• ASSIGNED TASK
Output the lines below exactly, please, from the first line until the line with "(whatsapp) (543, 12)", counting both.

• EXTRACTED RECORDS
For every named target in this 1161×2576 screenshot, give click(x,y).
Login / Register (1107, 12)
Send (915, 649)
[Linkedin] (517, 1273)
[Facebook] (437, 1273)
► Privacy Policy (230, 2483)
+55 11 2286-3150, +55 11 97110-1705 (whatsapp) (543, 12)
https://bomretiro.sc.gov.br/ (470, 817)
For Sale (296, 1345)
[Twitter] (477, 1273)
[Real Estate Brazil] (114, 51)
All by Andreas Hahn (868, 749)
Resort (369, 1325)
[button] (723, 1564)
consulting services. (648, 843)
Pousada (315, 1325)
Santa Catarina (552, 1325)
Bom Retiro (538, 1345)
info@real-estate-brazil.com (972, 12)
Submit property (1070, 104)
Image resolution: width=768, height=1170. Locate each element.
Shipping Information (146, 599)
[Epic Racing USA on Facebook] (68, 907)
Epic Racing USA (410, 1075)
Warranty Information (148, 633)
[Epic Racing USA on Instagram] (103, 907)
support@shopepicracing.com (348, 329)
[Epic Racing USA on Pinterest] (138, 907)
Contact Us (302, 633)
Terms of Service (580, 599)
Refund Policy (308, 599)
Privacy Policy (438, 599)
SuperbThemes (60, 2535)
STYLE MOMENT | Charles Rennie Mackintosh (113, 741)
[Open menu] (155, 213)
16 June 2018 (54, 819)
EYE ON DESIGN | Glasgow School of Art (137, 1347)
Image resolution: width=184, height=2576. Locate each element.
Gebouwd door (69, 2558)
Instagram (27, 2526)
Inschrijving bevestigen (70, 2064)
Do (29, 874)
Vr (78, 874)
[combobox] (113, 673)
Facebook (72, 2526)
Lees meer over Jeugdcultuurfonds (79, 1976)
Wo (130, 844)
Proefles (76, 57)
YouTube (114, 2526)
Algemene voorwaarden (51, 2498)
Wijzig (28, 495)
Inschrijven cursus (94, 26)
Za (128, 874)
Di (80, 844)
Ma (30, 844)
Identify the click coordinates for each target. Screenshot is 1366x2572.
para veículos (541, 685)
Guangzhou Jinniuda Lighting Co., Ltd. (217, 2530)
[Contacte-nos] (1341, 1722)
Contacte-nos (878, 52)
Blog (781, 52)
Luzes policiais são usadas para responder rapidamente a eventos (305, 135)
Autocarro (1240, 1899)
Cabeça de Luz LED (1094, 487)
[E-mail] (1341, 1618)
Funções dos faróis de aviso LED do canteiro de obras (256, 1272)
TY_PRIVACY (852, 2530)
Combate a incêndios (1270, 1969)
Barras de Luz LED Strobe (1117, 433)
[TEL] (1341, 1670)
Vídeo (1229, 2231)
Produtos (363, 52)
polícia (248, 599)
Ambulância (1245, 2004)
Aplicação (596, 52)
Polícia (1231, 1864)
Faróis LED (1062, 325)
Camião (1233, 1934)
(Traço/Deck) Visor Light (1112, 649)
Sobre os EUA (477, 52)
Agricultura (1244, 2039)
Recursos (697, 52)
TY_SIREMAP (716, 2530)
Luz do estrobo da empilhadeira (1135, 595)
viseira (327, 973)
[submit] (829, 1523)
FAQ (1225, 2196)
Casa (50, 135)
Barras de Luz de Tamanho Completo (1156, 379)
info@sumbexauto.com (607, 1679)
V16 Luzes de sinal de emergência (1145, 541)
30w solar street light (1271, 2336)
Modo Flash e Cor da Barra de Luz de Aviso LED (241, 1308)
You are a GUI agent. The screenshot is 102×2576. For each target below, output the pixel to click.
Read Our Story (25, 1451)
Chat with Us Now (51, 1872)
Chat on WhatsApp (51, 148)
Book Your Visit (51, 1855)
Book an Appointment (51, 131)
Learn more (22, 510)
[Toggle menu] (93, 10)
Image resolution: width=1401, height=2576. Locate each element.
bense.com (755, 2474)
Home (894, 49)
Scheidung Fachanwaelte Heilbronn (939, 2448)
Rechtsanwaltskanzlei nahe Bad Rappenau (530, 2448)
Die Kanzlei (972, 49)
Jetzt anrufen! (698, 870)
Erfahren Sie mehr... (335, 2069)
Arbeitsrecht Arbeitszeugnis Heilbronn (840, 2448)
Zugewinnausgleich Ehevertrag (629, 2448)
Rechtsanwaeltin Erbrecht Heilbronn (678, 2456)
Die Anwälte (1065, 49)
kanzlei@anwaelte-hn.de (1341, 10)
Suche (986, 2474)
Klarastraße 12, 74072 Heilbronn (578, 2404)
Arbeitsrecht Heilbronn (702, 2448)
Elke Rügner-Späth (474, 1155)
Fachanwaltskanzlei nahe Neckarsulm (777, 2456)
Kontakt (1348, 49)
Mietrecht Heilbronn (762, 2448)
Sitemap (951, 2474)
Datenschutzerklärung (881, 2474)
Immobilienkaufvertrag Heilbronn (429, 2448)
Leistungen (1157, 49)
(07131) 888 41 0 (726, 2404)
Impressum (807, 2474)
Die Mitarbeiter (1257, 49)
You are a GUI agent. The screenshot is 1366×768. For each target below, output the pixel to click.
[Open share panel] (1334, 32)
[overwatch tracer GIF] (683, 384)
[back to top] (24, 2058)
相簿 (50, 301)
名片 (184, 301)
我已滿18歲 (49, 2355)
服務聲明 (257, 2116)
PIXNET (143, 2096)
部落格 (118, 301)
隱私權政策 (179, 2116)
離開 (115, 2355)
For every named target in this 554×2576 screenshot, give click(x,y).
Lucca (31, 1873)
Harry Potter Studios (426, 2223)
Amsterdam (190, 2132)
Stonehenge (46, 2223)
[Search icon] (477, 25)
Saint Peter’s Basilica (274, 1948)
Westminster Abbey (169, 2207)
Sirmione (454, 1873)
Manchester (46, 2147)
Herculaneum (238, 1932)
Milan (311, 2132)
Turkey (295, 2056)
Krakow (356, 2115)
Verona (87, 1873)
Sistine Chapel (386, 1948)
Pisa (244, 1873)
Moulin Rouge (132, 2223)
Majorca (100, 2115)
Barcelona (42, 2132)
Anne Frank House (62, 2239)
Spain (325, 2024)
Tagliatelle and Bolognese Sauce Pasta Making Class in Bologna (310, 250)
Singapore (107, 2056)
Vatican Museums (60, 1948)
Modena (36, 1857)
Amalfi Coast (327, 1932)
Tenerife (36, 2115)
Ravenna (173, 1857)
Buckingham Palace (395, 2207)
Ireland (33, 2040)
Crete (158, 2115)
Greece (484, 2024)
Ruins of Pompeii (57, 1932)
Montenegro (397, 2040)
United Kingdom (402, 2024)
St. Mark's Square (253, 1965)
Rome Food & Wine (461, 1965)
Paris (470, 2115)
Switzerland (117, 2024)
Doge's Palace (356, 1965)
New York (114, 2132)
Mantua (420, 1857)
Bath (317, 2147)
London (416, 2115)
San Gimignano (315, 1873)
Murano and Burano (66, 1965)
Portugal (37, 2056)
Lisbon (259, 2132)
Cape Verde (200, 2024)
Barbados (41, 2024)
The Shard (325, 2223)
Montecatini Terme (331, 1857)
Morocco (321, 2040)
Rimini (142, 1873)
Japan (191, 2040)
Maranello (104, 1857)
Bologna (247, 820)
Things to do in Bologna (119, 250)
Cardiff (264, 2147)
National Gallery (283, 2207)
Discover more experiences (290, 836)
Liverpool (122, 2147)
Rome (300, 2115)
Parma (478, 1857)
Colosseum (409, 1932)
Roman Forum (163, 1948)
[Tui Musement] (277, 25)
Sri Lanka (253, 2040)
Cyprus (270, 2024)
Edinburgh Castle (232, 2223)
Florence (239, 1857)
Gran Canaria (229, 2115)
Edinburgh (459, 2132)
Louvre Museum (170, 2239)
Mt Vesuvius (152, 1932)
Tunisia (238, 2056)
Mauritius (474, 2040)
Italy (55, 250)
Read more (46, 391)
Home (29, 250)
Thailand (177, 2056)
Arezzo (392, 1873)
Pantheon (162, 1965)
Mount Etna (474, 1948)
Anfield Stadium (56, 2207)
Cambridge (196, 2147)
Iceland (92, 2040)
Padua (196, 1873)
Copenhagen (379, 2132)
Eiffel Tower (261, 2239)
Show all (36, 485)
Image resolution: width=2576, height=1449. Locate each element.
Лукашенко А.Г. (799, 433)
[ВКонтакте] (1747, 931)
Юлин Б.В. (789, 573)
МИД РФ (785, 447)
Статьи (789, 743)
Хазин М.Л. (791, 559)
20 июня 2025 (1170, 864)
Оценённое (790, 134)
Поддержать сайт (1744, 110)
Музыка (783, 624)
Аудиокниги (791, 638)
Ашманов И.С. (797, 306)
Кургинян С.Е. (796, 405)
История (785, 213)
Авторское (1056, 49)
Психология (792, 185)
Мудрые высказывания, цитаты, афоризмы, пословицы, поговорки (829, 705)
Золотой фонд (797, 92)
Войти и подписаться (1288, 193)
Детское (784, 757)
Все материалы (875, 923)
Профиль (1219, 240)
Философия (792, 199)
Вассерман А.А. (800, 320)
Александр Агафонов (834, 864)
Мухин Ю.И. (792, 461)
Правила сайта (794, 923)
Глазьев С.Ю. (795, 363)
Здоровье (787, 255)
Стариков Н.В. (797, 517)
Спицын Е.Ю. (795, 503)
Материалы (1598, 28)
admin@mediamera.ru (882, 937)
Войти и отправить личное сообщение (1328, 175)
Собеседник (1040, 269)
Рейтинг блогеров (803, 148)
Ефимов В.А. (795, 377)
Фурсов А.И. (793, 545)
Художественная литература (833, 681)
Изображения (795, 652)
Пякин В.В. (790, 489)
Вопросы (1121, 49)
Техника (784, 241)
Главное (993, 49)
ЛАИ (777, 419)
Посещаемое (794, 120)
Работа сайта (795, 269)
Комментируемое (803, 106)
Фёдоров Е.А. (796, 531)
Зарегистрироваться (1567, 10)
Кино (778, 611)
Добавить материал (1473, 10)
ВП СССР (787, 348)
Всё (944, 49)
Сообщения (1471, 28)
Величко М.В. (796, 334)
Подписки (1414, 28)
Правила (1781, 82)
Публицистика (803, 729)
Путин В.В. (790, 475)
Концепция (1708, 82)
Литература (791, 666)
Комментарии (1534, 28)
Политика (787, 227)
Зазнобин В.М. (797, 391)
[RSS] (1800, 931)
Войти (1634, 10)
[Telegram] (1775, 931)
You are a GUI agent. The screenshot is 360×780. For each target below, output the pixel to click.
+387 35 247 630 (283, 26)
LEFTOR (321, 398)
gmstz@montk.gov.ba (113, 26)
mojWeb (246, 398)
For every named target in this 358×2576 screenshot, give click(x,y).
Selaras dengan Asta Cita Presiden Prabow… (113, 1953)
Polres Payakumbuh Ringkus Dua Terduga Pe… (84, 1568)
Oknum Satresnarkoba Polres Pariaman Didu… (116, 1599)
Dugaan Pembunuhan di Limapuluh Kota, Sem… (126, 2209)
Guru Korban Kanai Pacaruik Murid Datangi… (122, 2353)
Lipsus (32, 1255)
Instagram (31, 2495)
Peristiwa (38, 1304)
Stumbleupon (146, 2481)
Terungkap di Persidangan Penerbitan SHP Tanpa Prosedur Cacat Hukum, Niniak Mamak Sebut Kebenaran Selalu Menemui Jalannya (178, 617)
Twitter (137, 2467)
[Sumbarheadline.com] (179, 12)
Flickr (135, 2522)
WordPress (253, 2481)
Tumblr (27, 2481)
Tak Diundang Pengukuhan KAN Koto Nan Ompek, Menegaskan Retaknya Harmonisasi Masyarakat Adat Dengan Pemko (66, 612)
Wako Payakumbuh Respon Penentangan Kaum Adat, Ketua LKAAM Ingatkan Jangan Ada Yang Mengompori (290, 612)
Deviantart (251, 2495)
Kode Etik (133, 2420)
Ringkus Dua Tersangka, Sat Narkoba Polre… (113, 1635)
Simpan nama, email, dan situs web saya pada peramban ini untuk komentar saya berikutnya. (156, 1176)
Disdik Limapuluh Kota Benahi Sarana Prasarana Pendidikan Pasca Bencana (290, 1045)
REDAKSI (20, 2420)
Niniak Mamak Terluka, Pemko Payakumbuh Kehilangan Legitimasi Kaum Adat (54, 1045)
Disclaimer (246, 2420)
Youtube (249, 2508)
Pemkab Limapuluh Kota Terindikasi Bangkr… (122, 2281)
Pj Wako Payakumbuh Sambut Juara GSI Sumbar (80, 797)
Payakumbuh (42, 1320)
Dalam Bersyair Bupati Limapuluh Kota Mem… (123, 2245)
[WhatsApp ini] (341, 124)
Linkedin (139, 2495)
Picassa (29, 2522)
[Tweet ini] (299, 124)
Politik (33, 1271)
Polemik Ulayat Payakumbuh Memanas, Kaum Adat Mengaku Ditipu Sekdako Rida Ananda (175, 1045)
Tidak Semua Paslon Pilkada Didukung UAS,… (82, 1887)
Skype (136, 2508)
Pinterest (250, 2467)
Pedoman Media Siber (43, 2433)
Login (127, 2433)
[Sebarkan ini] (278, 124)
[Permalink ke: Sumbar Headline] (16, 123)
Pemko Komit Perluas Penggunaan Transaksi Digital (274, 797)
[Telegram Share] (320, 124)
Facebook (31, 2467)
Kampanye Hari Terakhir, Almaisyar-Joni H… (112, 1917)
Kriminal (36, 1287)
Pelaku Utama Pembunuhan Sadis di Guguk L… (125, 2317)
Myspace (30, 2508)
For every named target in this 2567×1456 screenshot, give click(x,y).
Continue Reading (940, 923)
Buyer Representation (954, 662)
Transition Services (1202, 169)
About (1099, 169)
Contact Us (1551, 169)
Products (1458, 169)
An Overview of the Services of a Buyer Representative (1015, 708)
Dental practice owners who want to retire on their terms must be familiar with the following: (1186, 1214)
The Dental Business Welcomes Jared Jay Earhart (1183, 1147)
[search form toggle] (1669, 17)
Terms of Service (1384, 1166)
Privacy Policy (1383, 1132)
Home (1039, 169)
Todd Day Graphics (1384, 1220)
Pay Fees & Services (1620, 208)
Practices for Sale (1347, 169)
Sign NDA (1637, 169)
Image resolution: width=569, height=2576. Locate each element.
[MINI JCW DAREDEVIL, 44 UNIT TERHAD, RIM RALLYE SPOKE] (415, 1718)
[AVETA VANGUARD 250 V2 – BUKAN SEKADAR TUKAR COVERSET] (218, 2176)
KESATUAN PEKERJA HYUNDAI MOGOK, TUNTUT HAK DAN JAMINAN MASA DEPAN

• WRITTEN SOLUTION
For every named target in this 1161×2576 screenshot, give click(x,y).
Login / Register (1107, 12)
Send (915, 649)
[Linkedin] (517, 1273)
[Facebook] (437, 1273)
► Privacy Policy (230, 2483)
+55 11 2286-3150, +55 11 97110-1705 (whatsapp) (543, 12)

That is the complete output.